Wednesday, September 17, 2008

Mid-Week Campaign Roundup (with video)


"Biden and Clinton on Women's Issues," video (32:37) (BarackObama.com):
Joe Biden and Hilary Clinton host an internet discussion on women's issues, based on questions submitted from across the country. (H/t to Crystal Ainardi)
"Ben and Jonathan on Martha Stewart," video (06:24)(Politico.com).

"Obama Uses the C-Word (excerpt)" (Al Giordano):
Obama - in a statement just put out by his campaign in response to the Fed bailout of AIG corporation - goes there:

"This crisis serves as a stark reminder of the failures of crony capitalism and an economic philosophy that sees any regulation at all as unwise and unnecessary. It's a philosophy that lets Washington lobbyists shred consumer protections and distort our economy so it works for the special interests instead of working people; a philosophy that says we should give more and more to those with the most and hope that prosperity trickles down to the rest."
A day of important contrasts on the left: While Barack Obama slams "crony capitalism," Ralph Nader gazes narcissistically into his navel and talks to a bird (why do I have the immediate sensation that Mike Gravel's "performance art" ad team is now working for Nader?)

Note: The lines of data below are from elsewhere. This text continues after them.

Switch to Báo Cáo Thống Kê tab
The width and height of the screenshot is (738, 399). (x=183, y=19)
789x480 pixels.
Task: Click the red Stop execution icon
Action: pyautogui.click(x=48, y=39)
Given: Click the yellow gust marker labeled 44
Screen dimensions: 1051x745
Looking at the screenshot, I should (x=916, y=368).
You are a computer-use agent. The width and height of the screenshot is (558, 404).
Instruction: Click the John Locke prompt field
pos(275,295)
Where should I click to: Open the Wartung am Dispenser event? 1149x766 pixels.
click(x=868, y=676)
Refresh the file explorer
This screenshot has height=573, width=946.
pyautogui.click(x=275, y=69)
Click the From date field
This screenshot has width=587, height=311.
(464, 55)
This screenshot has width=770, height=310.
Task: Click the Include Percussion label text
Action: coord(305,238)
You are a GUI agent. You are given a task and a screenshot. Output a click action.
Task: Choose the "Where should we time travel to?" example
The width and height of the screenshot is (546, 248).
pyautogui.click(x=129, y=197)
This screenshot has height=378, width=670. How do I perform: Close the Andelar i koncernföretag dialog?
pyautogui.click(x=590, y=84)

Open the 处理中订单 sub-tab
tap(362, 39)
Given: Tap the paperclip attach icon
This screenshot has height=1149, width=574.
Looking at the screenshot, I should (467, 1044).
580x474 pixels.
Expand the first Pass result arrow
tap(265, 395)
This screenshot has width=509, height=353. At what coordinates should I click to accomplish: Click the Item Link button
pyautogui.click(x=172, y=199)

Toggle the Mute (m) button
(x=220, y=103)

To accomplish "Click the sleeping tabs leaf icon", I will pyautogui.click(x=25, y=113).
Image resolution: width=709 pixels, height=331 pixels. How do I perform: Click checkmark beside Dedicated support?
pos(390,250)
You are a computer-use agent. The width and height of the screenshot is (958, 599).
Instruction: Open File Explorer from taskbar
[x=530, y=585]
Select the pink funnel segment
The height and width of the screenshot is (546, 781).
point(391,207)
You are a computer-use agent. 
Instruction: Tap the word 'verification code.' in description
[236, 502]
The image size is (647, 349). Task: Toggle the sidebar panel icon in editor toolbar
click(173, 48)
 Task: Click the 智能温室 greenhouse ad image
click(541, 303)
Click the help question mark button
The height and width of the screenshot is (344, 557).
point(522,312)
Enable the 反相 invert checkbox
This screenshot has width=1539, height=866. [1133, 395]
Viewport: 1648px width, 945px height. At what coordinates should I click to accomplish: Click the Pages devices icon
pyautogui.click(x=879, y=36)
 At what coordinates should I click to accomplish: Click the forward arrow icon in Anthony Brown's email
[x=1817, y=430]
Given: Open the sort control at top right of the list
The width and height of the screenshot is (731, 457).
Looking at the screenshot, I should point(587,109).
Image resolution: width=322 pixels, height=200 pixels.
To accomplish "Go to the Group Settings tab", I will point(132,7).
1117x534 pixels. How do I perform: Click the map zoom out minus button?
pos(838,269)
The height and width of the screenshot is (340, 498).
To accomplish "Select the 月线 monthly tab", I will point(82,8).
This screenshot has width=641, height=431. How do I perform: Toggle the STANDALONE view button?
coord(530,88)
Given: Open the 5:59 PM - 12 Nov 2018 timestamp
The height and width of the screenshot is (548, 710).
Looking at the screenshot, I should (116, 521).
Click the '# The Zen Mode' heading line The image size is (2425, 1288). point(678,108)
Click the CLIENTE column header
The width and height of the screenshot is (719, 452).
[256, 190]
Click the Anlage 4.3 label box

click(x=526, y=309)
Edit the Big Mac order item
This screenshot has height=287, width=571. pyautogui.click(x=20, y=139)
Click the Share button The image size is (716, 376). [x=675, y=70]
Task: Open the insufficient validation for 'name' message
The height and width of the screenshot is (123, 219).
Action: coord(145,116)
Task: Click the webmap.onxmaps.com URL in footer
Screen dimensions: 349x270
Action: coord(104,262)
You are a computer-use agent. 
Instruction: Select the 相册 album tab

For those that say there's no real economic policy difference between Obama and McCain, tug on their beards murmuring "what's the deal with Al's interest in the Obama movement?," flirt with spoiler candidacies, don't see any significance in Obama's training and tendency toward community organizing (because most of them have never done it themselves, which, I'm sorry, it must be said, disqualifies some of my friends on the left from any claim to having a clue about the working class in America), and don't seem to prioritize the importance of a multi-racial movement of the kind that hasn't existed in the US for four decades, I figure they would have said the same about Franklin Delano Roosevelt in 1932.

'Thirty-two and the years that followed marked a paradigm shift for the American left, a time when certain tendencies of its creative class finally engaged in a conversation with the workers and for years after that listened to them and served their interests in the books, plays, songs and movies and journalism they wrote (the later McCarthyism purges in fact were aimed at breaking that historic alliance). The irony of that moment was that it took an electoral campaign and an unlikely president to catalyze that alliance.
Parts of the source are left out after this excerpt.